Wednesday, yields on the Municipal Market Data scale ended as much as three basis points weaker. The 10-year yield rose two basis points to 2.12%. The 30-year yield was flat at 3.29% for the second session and the two-year was steady at 0.30% for the third session.

Yields on the Municipal Market Advisors 5% scale ended as much as two basis points higher. The 10-year yield rose two basis points to 2.18% and the 30-year yield increased one basis point to 3.40%. The two-year finished steady at 0.36% for the sixth session.

Treasuries ended stronger on risk-off trade. The benchmark 10-year yield slid four basis points to 2.10% and the 30-year yield dropped five basis points to 3.25%. The two-year was steady at 0.30%.

In other news, economic activity grew “at a modest to moderate pace” across the nation, according to the Fed’s Beige Book released Wednesday afternoon. The Dallas Federal Reserve District “reported strong economic growth.”

Manufacturing expanded with in the Boston, Cleveland, Atlanta, Chicago, St. Louis, Minneapolis, Kansas City, Dallas, and San Francisco districts all reporting improved activity.
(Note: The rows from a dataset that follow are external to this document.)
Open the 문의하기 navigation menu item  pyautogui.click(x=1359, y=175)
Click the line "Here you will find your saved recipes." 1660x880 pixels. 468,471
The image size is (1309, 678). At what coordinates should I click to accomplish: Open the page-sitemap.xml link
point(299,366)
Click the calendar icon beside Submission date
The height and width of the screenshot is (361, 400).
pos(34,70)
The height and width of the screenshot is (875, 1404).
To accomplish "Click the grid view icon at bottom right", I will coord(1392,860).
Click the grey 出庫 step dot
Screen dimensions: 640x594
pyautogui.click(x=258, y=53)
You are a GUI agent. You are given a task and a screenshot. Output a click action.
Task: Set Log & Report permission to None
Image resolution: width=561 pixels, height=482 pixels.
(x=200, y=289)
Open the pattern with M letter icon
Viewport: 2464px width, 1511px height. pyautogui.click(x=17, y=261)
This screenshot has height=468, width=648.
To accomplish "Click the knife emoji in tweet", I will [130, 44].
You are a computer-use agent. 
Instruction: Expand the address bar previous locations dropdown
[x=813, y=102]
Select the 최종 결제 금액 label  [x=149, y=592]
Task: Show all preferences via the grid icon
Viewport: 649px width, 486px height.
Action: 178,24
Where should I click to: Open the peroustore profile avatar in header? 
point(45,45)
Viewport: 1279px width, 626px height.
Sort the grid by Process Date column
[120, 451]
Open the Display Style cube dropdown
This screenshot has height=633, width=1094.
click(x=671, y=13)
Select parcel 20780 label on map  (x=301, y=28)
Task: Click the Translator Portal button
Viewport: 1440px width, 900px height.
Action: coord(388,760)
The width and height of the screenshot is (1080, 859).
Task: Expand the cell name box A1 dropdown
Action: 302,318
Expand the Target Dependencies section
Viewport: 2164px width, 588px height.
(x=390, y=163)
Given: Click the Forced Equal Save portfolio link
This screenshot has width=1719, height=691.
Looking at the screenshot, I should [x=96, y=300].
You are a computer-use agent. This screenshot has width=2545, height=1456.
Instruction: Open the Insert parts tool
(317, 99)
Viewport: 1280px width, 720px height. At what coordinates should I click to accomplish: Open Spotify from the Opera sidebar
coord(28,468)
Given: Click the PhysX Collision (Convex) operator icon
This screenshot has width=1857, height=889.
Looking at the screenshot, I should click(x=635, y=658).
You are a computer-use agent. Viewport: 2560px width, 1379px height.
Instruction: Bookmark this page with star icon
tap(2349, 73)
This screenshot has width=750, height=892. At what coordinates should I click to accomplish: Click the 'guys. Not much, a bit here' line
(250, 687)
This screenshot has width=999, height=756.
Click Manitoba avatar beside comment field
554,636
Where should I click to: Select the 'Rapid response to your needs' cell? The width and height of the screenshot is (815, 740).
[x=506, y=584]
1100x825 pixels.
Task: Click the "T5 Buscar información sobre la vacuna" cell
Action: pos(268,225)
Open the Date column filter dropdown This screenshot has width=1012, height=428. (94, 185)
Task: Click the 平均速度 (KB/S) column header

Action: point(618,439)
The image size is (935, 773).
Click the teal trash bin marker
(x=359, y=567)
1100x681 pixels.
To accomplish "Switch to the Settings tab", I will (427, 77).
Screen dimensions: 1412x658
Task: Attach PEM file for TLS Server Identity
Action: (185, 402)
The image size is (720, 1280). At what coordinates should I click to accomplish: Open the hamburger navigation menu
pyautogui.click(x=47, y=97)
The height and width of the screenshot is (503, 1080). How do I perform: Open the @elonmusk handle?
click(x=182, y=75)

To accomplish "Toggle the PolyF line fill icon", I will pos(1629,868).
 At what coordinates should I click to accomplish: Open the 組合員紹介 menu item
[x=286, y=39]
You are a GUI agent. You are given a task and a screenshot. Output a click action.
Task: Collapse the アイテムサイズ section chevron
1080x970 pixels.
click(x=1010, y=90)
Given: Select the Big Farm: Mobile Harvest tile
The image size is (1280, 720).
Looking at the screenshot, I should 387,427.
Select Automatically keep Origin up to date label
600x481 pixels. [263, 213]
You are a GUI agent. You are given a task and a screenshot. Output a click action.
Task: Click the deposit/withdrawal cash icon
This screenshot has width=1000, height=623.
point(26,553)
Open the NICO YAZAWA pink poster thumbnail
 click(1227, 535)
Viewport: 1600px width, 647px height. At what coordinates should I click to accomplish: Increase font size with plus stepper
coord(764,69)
Contacts in the New York District call activity “steady,” while Philadelphia “manufacturers reported that orders and shipments have fallen somewhat, and in the Richmond District, manufacturing activity softened since the previous report, although there were scattered reports of improvement,” according to the report.

“The Fed’s Beige Book wasn’t too downbeat, but it wasn’t too upbeat either,” BMO’s Lee said. “I wouldn’t say it was just right, but all in, it points to generally modest growth in the second quarter.”